God is calling Threads Church to grow as a family of "Love God, love others" Christ followers.
In 1999, God called a group of people together for the first worship gathering of what would become Threads Church. The leaders were motivated by the fact that 95% of individuals in Kalamazoo between the ages of 18 and 35 had no meaningful connection with a community following Jesus. God gave them a vision to start a church where people from this demographic could find a place to belong and to connect with God. The vision was to see people who were disconnected from God and the church become ‘love God, love others’ Christ followers.
From its earliest days, Threads has been a place where people could hear the good news about Jesus in compelling language, engage God in tangible ways, and make connections to their everyday lives. Threads has always desired to welcome people to come as they are to encounter God and find community within a comfortable, casual atmosphere.
Historically, Threads Church was situated within the evangelical movement, as a non-denominational, Bible-believing church that has emphasized relationship with Jesus and personal discipleship.
While seated within the landscape of non-denominational evangelicalism, the people of Threads began, in the 2010s, to examine the tradition of hierarchical gender roles out of which it was born. After a season of examination and discernment, the leadership determined that Threads was being called to grow in its understanding of the gifting and roles within the church. While knowing that this shift would be a sharp growth edge for some of the people of Threads, the leadership determined that growing in the direction God was calling meant Threads would be a body within which a person’s gender would not be a barrier to serving in any role within the body.

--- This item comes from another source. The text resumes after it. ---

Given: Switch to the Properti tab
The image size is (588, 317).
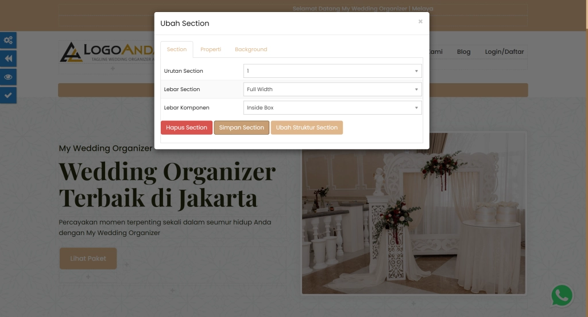Looking at the screenshot, I should [210, 49].
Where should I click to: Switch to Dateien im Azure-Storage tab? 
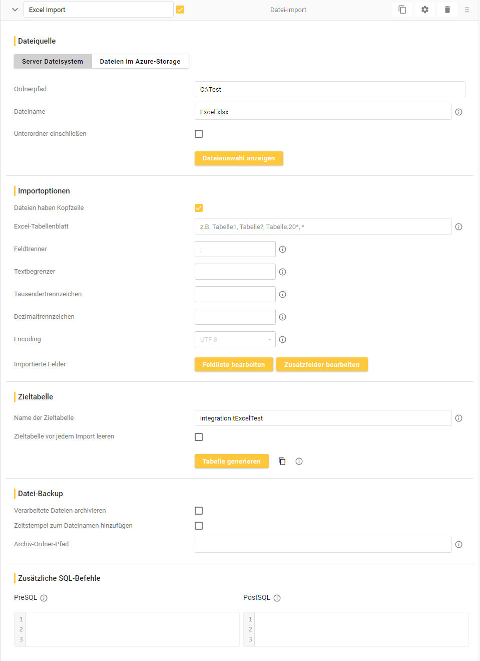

God’s leading also compelled Threads to identify a particular place where we could have a tangible, long-term impact as we join Jesus in the work of God’s Kingdom. Through a time of active discernment, interviewing community leaders and taking note of our own church community’s gifts, skills and passions, God identified the Milwood neighborhood in Kalamazoo as an under-resourced neighborhood that God had equipped and called us to engage. In 2014 Threads moved from its location in Portage to its current location in Milwood.
In the context of a country torn apart by division, many within Threads began to imagine growth into a fuller expression of our calling to be “love God, love others” Christ followers that not only welcomes all, but celebrates people in all the diversity God has created. Just prior to the world being gripped by a global pandemic in 2020 leaders within Threads –along with many others in the evangelical community– had grown to recognize patterns of belief and practice that have harmed marginalized communities, including the LGBTQIA+ community. God called many of us at Threads into a journey of listening, repenting, and reshaping our understanding of the church’s call in relation to the LGBTQIA+ community. The leaders of Threads began asking questions around its call to growth in its pursuit of the way of Jesus. Many began to experience a call to “love others” in a more profound and inclusive way. Even as we have continued to grow in our recognition of God’s work in our lives through Scripture, we have also grown in our understanding of the cultural context of the writers of Scripture, as well as the interpretive choices of Bible translators through the ages, that have led to harmful attitudes toward LGBTQIA+ people. As we have continued to be personally healed and built up by the compassionate welcome of Jesus, we have been led to participate in God’s welcome by fully celebrating and affirming our LGBTQIA+ siblings in Christ. We have grown in our recognition that the creativity, mystery, and welcome of God are more vast and beautiful than we could ever comprehend, and we repent of ways we have tried to box God in to fit within our own comfort zones.
In 2022, after much learning and discernment, the leadership of Threads recognized an opportunity to embrace its original call as a place of belonging that would include all people, in all their diversity, in any role within the church body, weaving their lives together as God’s church. Moving forward, Threads Church continues to learn that while the original call to be a place of belonging for those who feel disconnected from God and God’s church to experience a “love God, love others” way of life may not have changed, it continues to challenge each of us in new ways as we continue to grow toward Jesus and one another.
In light of these significant changes within the DNA of Threads Church, we recognize that we now might best be described as “Post-Evangelical”: we seek to retain the best of our evangelical roots–love for Jesus, a desire to grow in discipleship, and a high regard for Scripture–and yet we feel the need to distance ourselves from some of the baggage of the evangelical movement,particularly its lack of inclusivity and welcome to the LGBTQIA+ community, its history of patriarchal authoritarianism, its frequent complicity with racism, its recent embrace of nationalism, and its tendency to interpret the Bible in a rigid, decontextualized way.